训练情况
赛后反思
C题又头铁不测极限数据直接交,导致 WA
A题
我们想要周长最小,显然选择三角形,所以我们只需要找到三根长度相同的木棍即可,存在就输出 \(3 \times i\),不存在三根一样长的木棍就是 no。
#include <bits/stdc++.h>
#define int long long
using namespace std;
void solve(){
int n; cin>>n;
vector<int> a(n + 1);
vector<int> cnt(103);
for(int i = 1;i<=n;i++) cin>>a[i],cnt[a[i]]++;
for(int i = 1;i<=100;i++){
if(cnt[i] >= 3){
cout<<"yes"<<endl;
cout<<3*i<<endl;
return;
}
}
cout<<"no"<<endl;
}
signed main(){
int T; cin>>T; while(T--)
solve();
return 0;
}
B题
小模拟,注意一下细节即可
#include <bits/stdc++.h>
#define int long long
using namespace std;
void solve(){
string s; cin>>s;
int n = s.size();
int pos = -1;
for(int i = 0;i<n;i++){
if(s[i] == '@'){
pos = i;
break;
}
}
if(pos == -1){
cout<<"No"<<endl;
return;
}
string local = s.substr(0,pos);
string domain = s.substr(pos + 1);
// cout<<local<<" "<<domain<<endl;
bool flag = true;
if(local.size() < 1 || local.size() > 64) flag = false;
if(domain.size() < 1 || domain.size() > 255) flag = false;
for(int i = 0;i<local.size();i++){
if(!((local[i] >= 'a' && local[i] <= 'z')

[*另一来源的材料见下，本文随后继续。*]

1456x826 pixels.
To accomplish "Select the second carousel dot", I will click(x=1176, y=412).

|| (local[i] >= 'A' && local[i] <= 'Z')
|| (local[i] >= '0' && local[i] <= '9')
|| local[i] == '.')) flag = false;
}
for(int i = 0;i<domain.size();i++){
if(!((domain[i] >= 'a' && domain[i] <= 'z')
|| (domain[i] >= 'A' && domain[i] <= 'Z')

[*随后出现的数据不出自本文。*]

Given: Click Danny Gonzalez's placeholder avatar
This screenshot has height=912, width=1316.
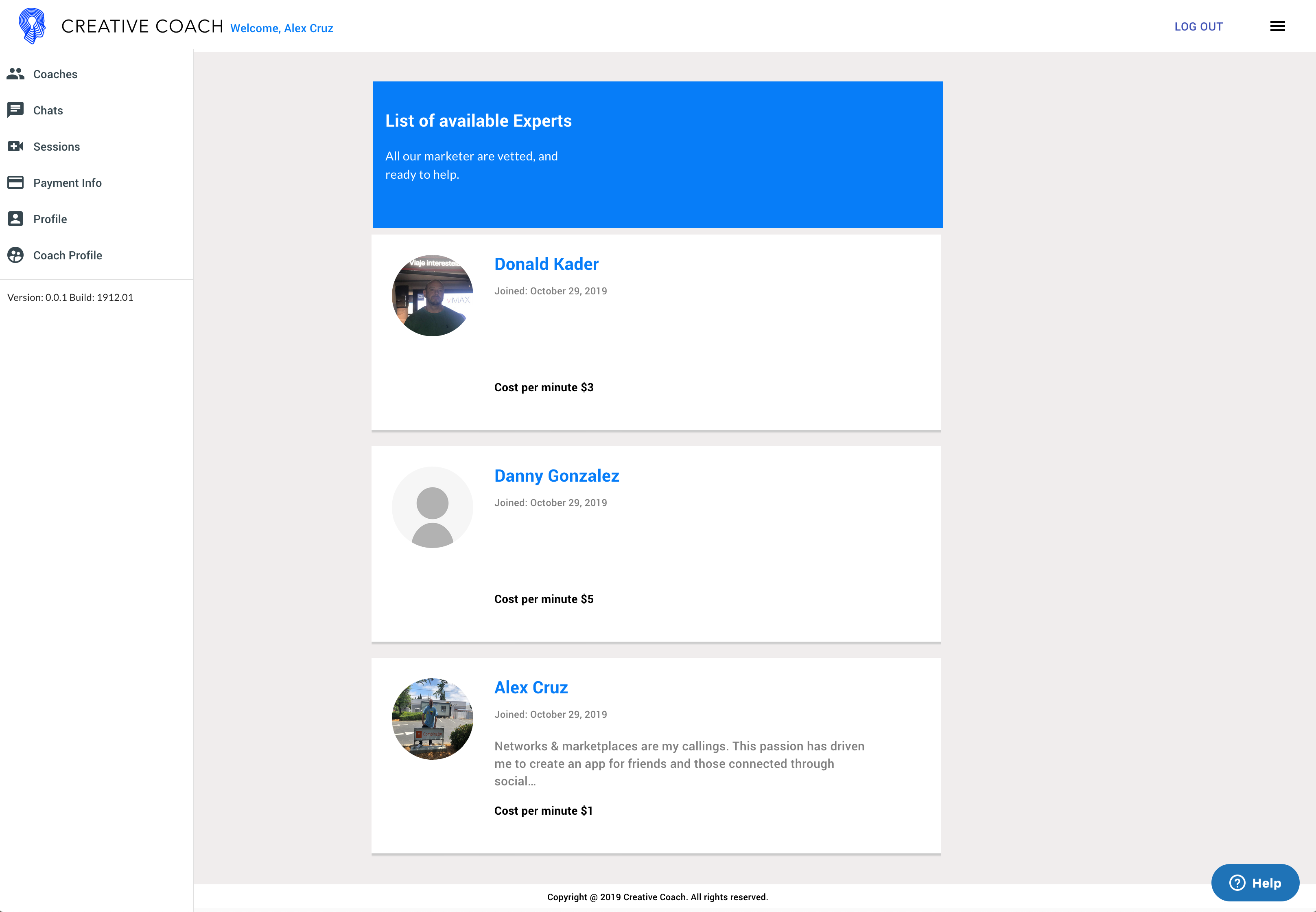Looking at the screenshot, I should coord(433,507).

|| (domain[i] >= '0' && domain[i] <= '9'
|| domain[i] == '.' || domain[i] == '-'))) flag = false;
}
if(local[0] == '.' || local[local.size() - 1] == '.'
|| domain[0] == '.' || domain[domain.size() - 1] == '.'
|| domain[0] == '-' || domain[domain.size() - 1] == '-') flag = false;
if(flag) cout<<"Yes"<<endl;
else cout<<"No"<<endl;
}
signed main(){
int T; cin>>T; while(T--)
solve();
return 0;
}
C题
通过暴力枚举打表
#include <bits/stdc++.h>
#define int long long
using namespace std;
void solve(){
for(int k = 1;k<=100;k++){
int n = k;
vector<bool> vis(1E7+1);
for(int i = 1;i<=1E4;i++) vis[i] = 0;
for(int i = 1;i<=n;i++){
for(int j = 1;j<=n;j++){
vis[i^j] = 1;
}
}
for(int i = 0;i<=1E7;i++){
if(!vis[i]){
cout<<i<<",";
break;
}
}
}
}
signed main(){
int T; cin>>T; while(T--)
solve();
return 0;
}
我们容易发现后面的部分就是 \(0 \sim n-1\) 的二进制串长度,我们设二进制串的长度为 \(len\),答案是 \(2^{len}\),注意 \(\le 2\) 的情况要特判
#include <bits/stdc++.h>
#define int long long
using namespace std;
void solve(){
int n; cin>>n;
if(n<=2){
cout<<1<<endl;
return;
}
n--;
int ans = 0;
while(n){
ans++;
n/=2;
}
cout<<(1ll<<ans)<<endl;
}
signed main(){
int T; cin>>T; while(T--)
solve();
return 0;
}